Exercise objective:
Report how many lines below contain the word "section", and give only that number.
--- Extracted information Enclosed Below ---
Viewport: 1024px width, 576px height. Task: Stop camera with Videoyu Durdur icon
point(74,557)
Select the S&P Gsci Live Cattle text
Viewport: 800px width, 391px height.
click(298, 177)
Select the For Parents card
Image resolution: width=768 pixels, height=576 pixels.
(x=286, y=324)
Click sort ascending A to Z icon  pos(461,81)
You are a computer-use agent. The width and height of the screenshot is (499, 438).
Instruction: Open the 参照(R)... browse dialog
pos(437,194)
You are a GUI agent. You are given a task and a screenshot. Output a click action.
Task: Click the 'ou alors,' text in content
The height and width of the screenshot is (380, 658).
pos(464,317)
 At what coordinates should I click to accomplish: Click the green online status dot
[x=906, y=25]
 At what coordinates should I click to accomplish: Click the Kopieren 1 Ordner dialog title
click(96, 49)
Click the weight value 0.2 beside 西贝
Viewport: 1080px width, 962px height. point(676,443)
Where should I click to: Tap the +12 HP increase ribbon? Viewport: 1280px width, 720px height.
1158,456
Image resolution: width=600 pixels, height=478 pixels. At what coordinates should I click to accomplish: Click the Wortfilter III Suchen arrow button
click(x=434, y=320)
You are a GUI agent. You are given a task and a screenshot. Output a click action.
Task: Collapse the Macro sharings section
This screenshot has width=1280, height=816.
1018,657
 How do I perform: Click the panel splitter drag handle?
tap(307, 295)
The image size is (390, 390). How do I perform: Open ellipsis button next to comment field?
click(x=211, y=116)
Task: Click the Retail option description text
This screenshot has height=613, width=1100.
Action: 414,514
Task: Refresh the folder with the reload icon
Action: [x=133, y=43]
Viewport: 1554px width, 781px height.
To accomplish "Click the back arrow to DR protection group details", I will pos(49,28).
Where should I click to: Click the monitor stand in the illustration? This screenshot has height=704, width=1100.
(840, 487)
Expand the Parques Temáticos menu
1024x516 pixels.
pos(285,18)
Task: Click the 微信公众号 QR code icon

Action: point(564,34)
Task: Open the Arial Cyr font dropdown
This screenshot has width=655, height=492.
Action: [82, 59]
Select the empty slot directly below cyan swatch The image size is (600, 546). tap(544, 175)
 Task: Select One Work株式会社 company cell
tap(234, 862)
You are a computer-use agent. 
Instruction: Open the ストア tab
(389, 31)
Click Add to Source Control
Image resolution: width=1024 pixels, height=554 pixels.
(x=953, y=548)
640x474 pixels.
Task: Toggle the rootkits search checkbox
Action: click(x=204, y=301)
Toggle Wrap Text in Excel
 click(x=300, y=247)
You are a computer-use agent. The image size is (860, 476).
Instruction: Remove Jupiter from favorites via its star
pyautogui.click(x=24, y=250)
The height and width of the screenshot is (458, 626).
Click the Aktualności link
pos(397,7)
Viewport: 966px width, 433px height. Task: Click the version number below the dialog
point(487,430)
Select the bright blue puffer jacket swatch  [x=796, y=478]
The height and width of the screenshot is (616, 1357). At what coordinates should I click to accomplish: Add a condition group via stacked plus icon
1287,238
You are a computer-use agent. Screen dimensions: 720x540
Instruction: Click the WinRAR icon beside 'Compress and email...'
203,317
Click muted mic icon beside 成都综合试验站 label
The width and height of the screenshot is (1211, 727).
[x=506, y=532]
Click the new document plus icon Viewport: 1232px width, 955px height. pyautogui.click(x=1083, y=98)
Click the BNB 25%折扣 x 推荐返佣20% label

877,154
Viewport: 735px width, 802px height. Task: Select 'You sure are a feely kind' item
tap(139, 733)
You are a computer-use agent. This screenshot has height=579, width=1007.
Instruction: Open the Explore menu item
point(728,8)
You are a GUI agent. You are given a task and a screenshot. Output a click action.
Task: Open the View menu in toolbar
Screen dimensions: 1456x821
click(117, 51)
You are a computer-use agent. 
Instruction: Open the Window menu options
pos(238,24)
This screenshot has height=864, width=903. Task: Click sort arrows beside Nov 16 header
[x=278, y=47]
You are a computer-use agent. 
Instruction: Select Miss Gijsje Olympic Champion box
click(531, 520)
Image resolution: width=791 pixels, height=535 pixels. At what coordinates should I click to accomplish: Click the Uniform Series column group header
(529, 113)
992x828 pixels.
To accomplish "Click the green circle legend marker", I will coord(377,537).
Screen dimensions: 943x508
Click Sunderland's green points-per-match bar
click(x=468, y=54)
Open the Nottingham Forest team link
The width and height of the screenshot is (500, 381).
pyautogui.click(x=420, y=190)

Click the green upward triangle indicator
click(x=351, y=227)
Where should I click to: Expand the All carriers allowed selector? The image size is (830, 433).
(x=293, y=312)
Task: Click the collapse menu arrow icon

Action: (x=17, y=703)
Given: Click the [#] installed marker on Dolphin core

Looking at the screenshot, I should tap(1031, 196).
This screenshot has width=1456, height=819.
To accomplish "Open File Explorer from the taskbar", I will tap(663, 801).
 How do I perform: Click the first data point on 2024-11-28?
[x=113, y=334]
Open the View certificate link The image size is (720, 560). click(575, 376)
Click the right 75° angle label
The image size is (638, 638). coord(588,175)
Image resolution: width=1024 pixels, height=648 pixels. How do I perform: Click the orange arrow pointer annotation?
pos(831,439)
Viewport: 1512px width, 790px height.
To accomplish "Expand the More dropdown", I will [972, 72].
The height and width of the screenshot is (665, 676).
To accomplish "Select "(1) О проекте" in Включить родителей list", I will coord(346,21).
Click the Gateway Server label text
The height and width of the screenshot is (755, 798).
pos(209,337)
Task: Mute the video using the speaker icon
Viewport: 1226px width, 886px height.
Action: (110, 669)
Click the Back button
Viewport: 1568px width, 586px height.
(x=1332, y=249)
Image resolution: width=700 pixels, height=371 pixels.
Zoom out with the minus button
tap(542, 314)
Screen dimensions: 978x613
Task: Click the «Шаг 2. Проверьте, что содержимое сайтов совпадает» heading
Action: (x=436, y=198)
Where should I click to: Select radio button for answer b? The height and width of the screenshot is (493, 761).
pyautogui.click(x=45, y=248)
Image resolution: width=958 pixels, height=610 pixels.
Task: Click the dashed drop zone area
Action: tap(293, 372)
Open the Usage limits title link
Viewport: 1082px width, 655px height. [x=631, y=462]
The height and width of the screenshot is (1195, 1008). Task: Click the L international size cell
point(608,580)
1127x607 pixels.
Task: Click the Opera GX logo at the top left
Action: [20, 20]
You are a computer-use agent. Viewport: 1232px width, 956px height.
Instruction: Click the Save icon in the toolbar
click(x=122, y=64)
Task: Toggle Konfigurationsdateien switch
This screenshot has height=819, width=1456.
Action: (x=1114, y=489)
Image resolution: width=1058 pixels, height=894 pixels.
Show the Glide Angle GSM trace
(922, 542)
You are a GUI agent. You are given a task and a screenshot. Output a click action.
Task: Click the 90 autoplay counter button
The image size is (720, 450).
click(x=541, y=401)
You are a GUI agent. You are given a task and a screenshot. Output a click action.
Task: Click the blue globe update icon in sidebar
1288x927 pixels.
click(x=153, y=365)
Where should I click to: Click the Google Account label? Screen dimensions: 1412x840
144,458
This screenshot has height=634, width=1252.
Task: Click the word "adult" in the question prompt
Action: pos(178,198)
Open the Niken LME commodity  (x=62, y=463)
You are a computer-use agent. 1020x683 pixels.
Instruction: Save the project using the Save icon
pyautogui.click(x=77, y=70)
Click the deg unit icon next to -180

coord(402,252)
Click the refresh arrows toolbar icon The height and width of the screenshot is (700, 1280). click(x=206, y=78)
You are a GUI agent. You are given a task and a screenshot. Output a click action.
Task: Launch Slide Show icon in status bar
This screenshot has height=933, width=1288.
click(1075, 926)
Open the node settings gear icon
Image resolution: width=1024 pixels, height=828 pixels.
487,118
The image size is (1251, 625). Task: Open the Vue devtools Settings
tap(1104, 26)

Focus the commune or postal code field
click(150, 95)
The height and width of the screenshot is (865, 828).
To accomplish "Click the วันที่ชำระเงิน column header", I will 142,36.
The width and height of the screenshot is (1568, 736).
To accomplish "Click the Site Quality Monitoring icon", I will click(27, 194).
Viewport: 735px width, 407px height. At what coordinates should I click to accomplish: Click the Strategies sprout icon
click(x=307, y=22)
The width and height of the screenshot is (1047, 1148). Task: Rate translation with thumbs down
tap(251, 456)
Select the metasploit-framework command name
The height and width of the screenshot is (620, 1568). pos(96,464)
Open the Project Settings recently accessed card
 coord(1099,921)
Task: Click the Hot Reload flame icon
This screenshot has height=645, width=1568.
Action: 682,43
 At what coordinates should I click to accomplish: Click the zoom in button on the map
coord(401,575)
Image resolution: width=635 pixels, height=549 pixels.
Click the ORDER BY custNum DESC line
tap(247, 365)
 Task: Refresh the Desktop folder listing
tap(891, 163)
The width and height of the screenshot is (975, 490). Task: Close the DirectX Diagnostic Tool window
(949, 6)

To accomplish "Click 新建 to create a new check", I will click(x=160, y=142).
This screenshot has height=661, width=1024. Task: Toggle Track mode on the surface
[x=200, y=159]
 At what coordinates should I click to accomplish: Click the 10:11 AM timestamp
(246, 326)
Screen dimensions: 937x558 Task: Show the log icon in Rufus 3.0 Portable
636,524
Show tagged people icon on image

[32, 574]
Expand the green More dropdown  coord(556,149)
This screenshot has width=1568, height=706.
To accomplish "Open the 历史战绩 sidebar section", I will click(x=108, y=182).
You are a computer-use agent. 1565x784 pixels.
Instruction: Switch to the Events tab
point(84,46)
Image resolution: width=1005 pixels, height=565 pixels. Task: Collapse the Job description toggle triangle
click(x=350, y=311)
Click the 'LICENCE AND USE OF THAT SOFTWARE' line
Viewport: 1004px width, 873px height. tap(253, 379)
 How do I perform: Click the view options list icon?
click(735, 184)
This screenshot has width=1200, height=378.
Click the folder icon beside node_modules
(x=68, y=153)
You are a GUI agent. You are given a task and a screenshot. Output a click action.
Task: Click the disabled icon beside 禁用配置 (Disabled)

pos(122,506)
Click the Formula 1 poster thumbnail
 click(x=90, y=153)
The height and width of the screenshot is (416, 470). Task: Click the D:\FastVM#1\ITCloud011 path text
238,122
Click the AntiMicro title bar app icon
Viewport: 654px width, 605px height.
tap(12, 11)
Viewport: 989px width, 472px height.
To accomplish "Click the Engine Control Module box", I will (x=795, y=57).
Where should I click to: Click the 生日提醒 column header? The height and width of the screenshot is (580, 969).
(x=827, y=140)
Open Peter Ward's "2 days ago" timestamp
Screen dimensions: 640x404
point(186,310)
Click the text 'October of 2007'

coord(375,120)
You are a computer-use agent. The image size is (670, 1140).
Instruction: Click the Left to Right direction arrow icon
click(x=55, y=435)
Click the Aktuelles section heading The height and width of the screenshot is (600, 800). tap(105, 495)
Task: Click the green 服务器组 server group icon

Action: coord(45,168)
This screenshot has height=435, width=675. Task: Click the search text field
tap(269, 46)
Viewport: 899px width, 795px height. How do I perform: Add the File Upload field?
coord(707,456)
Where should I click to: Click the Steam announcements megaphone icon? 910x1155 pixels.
--- End of Enclosed Extracted information ---
Reply to the exercise:
3